I believe, for instance, the terrorist world will take every bit as much momentum out of Bush's rejection and Rumsfeld's downfall as the Viet Cong and North Vietnamese, Red China, and the Soviet Union took from Lyndon Johnson's decision not to run again in 1968; or Walter Cronkite's perverse interpretation of the communist Tet Offensive which he portrayed as our defeat and the final portent that we'd lost in Vietnam.
Offer a million dollars for the correct true-false answer to this question: The Tet Offensive was an overwhelming American victory; and you'll have very few new American millionaires. That, in spite of the fact that Tet was a commuist disaster is no longer controversial.
I believe our terrorist enemies finally have the recruiting tool Bush's enemies insisted the Iraq campaign was all along. The measurement of America's failure of will is stark and digital; twice as many House seats as were needed to take control of that chamber and exactly enough to take the Senate.
I believe Iraqis openly loyal to America's ambitions of a new, free Iraq are beginning to wonder how to get to the roof of the American Embassy in Baghdad and how to grab on to the helicopter from the bottom so you don't fall off.
Maybe you're not as familiar with Old Testament animal sacrifices as our Jewish grandmother, but they were quite similar to the way Defense Secretary Rumsfeld was offered up to "the choice of the people" so abruptly before the final votes were even counted.
There was an army in World War II distinguished by its comic-opera failure to fight for its ally, Adolf Hitler. The joke goes, a general in that army issued the order to his troops, "Don't surrender, unless they attack!" President Bush failed even that simple show of stand-up-edness.
Rumsfeld could have resigned with dignity a little later on.
In 1950 American troops were fighting and dying in far greater numbers than in Iraq in the defense of South Korea.
It was contemptuously called "Truman's War" and Truman never lived down his calling that war a "police action." President Harry Truman's personal ratings were lower than Bush's and in his second midterm election the Democrats lost 29 House seats and six in the Senate.
Sound familiar?
But Truman's policy presisted and prevailed without hesitation or apology and as a result we won a free, democratic and astoundingly prosperous South Korea while Communist North Korea remains locked in a struggle with Zimbabwe for the distinction of "The Worst Country in the World." And Harry Truman keeps on looking better and better in America's rear-view mirror.

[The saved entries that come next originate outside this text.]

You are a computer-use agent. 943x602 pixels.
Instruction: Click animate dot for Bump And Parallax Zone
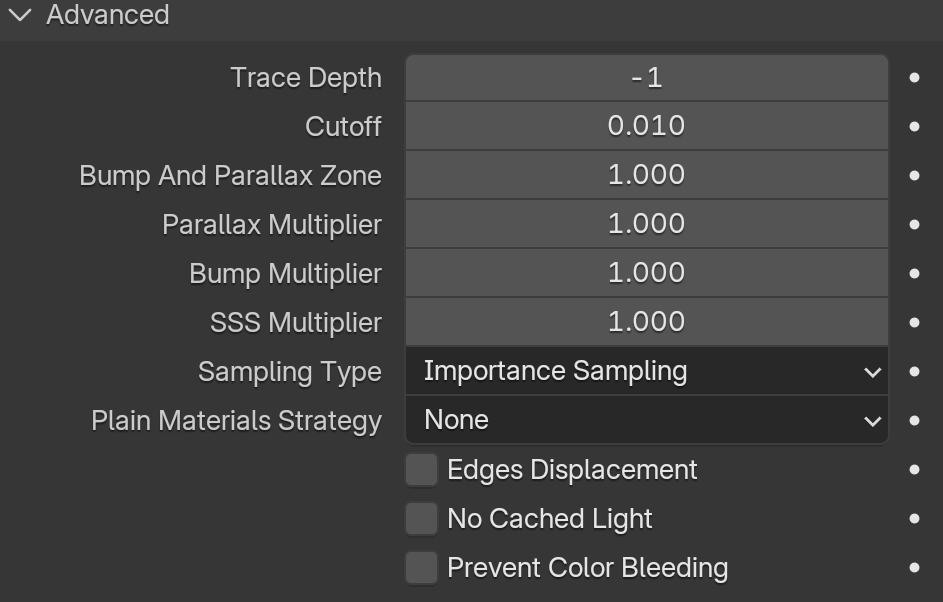[x=914, y=176]
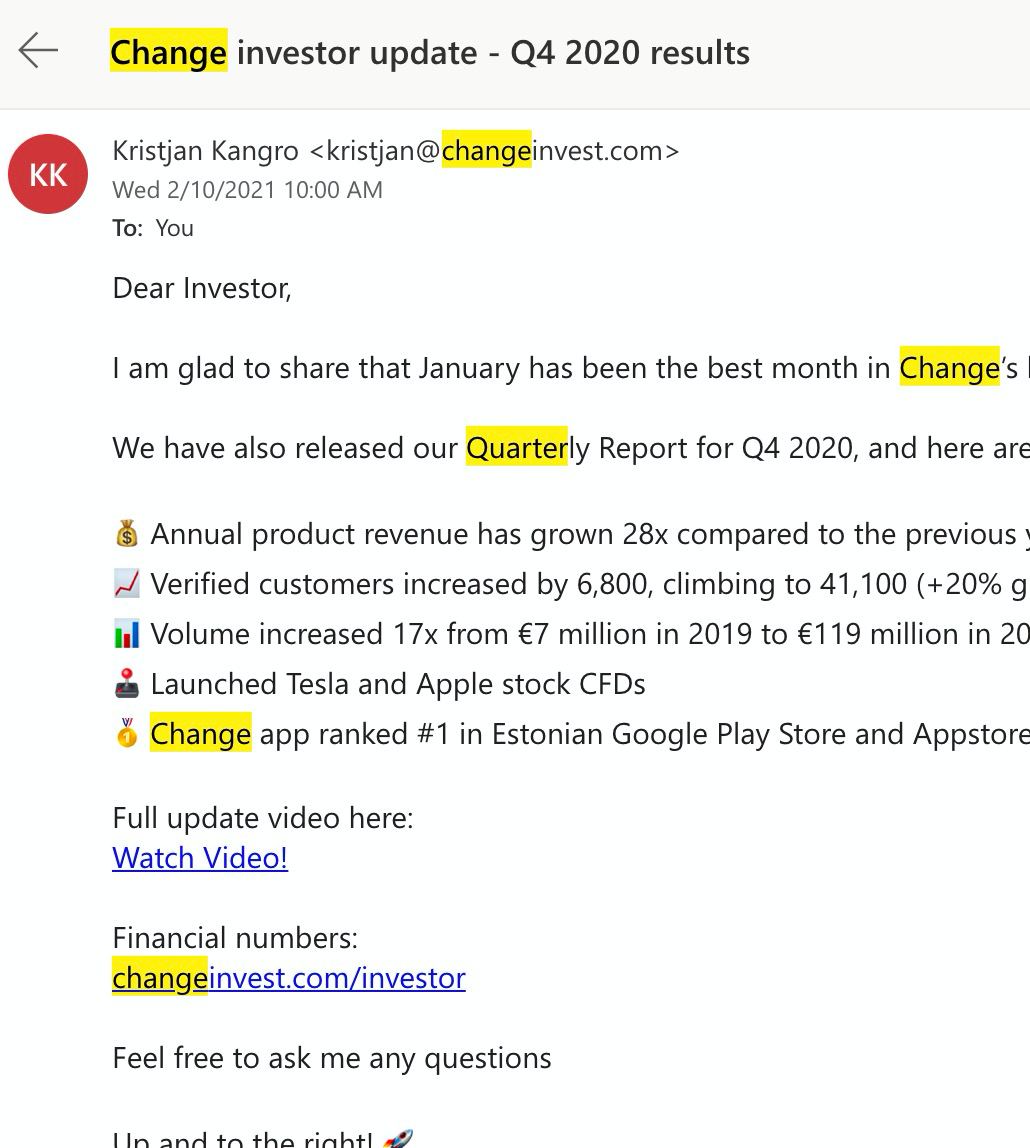Click the "Launched Tesla and Apple stock CFDs" line

pyautogui.click(x=398, y=684)
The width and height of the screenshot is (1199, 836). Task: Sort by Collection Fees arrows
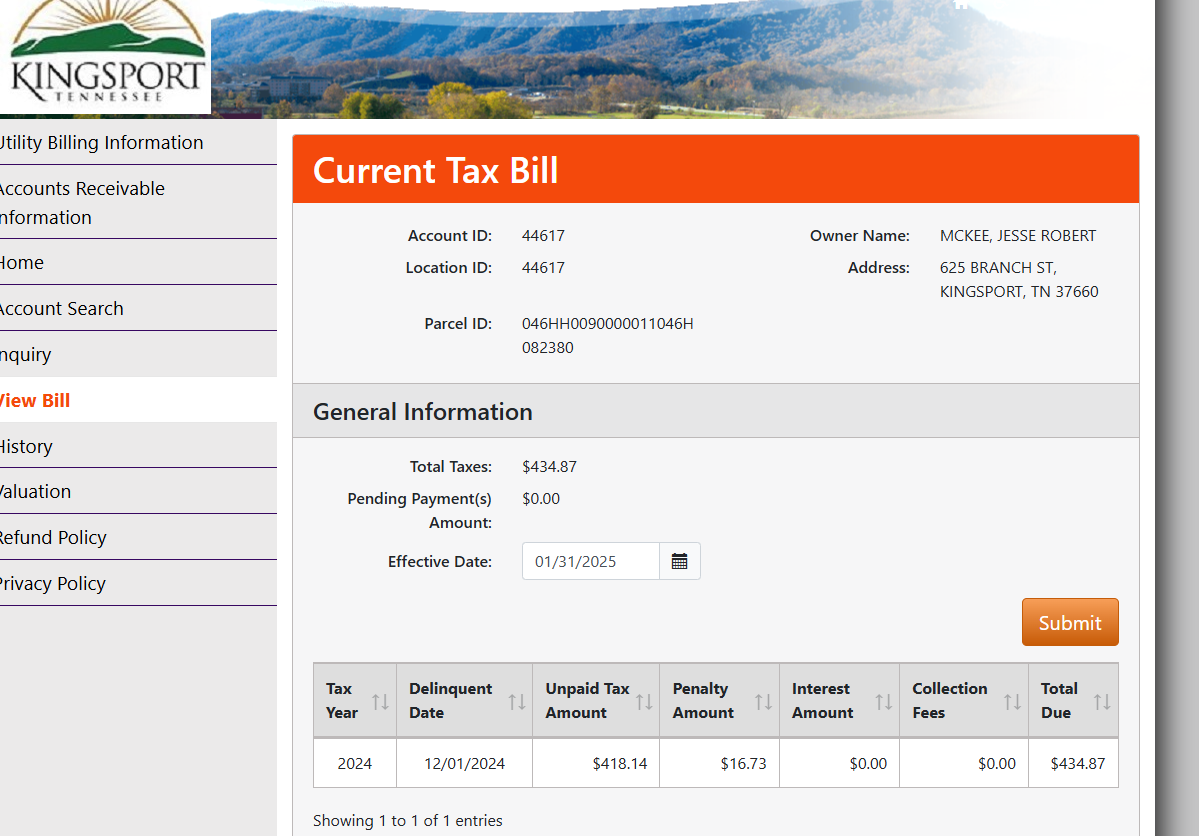(1012, 702)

Unlike our Jewish grandmother, I'm not going to commit suicide. I am, however, going to watch closely to see if Bush's appeasement works any better with Democrats than it did with Nazis and communists and Islamic fundamentalists. (Offer another million dollars to any American who could tell you where we gave American lives and treasure to rescue and/or liberate Moslems since 1980. How many could rattle off Afghanistan, Kuwait, Bosnia, and Kosovo?)
Press forward with your Bush Doctrine, Mr. President. The world needs another democracy besides Israel in the middle east more than we need happy vibrations from Nancy Pelosi and Dick Durbin.
Are you laughing at the thought of democracy in Iraq? More people were laughing longer and more loudly after World War I at the notion of a democracy in Czechoslovakia. It turned out to be a gem of democracy until overrun by Hitler and then Stalin and its two parts — the Czech Republic and Slovakia, are democracies again today. There are 500 percent more democracies in the world today than there were in 1945.
So, please get that smile off your face, or at least decrease its wattage.
Truman never gave up the Truman Doctrine, and, as a result, freedom wound up with Greece, Taiwan, and South Korea.
President Bush does not have a Jewish grandmother. If he did, I would work to forestall her self-destruction by reconnecting Bush with the Bush doctrine.